Despite the request for no flowers, the church smells like a garden. The formal photograph propped on the table in front of the altar shows a smiling young man in a 50-mission hat and a dashing Army Air Corps trench coat. A white silk scarf is draped over the edge. A velvet board displays the medals awarded for bravery, daring and endurance. Two freshly picked hyacinths from a neighbor's yard complete the memorial tableau.

The church is full. Many faces are unknown to me; others are mileposts of my years. I take a deep breath and pray one last time for strength and composure, and deliver his eulogy.

"The newspaper obituary," I began, "gives you the frame surrounding the portrait of the man. This is the true picture.

"He loved the song of a single bird in the morning, the sight of a chevron of wild geese at dusk. He was sentimental and loved cards that rhymed. . . .

"He could untangle any fishing line and fix any toy. . . . He and mother danced together like Fred and Ginger. . . . He taught his children that only people mattered, not things. . . .

"He was a fisherman, farmer, civil servant, lifelong Democrat, loyal American.

"But at the core he was a pilot. A true hero. Dad's pilot buddies said no man ever flew an airplane with such grace and skill and that God-given gift that only angels have for flight. . . . A friend, trying to comfort me, said she knew why Dad took his own time in leaving us. He did not go in the dark of night when the blizzard raged. Instead, he left with the sun high overhead. He waited, she said, for clear skies to take off. . . . "

At the end, I borrowed the words of a friend who'd walked this path before:

"Daddy," she wrote, "just follow the heading Peter Pan gave Wendy Darling. As they surveyed the stars spread across the night sky, he showed her the way like you have shown me:

"Second to the right, then straight on till morning. Have a wonderful flight. We'll all meet you there."

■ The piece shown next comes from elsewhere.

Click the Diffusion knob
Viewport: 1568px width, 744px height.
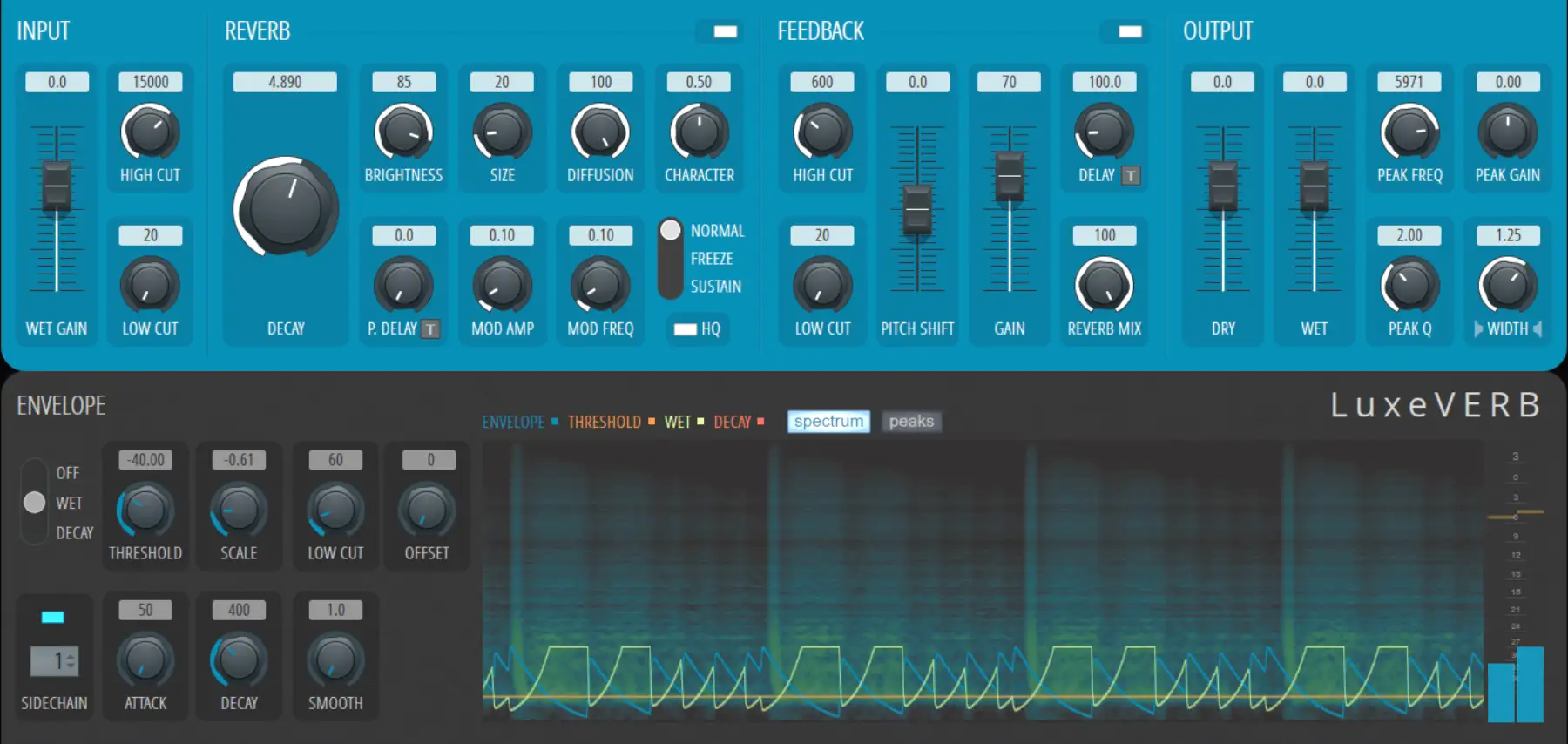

And then the pianist broke into a resounding rendition of "Wild Blue Yonder" and my duty was done. I had used the only true gift I had, the ability to string words together, to say farewell. I believe he heard me.

March 29

I was in the dream house my parents built when they retired. Stumbling around in the dark, I reached into my open suitcase for a bathrobe. My hand touched something that hadn't been there an hour before. Turning on the light, I found an intricate paper airplane folded out of a dietitian's form from the hospital.

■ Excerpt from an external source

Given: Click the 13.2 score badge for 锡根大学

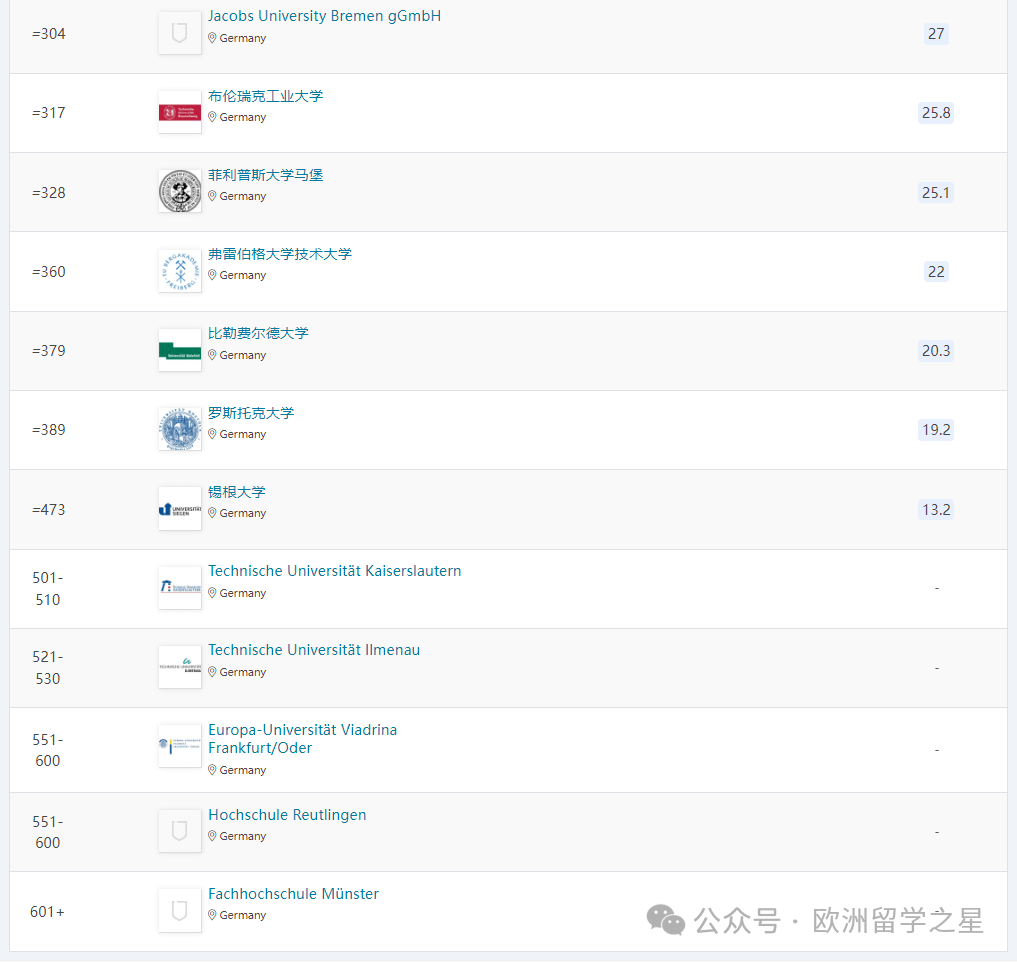Looking at the screenshot, I should coord(936,509).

Even though it was late I called my husband, who'd flown back home that day. I thanked him for leaving me the wonderful airplane. After a long pause at the other end of the line, he told me, as one would speak to a slow-witted child, that he hadn't made me a paper airplane.

The next morning I showed my mother. She had no idea where it came from. I am sure there is a logical explanation. I just haven't found it. Until I do, I've put the delicate little plane away in a box in my hope chest, along with my most precious treasures. When I feel inconsolable, I get out the box and sail the beautifully proportioned craft through the air. It makes me feel better.

"Take my hand," wrote the friend who is a year ahead of me. "We'll walk together on the twisting road back." She exhorted me to "look for the signs." And so I took the little paper airplane to be the first one.

Father's Day, June 17

Father's Day was the weekend we always used to pick cherries from the backyard tree and bake Daddy a pie. Or clean out the garage for him. Or endure a hot afternoon at the old fishin' hole. There were shirts to buy and ties to wrap and cards to sign.

But not this year. Or next. Or ever again.

I look out my Colorado kitchen window, eastward, toward my roots and my past in Missouri. There is an old, majestic Ponderosa pine tree across the way. In recent days an owl has perched on the highest tip of the highest branch. Occasionally he leaves his aerie to soar over my house in a graceful arc, his vast wings barely moving, catching the thermals and letting the breeze take him high, higher, highest.

I watch him in wonder and delight. I believe, as Wendy Darling believed in Peter Pan. As long as there are larks to sing and eagles to fly and owls to look down from the highest tree, my father will live on.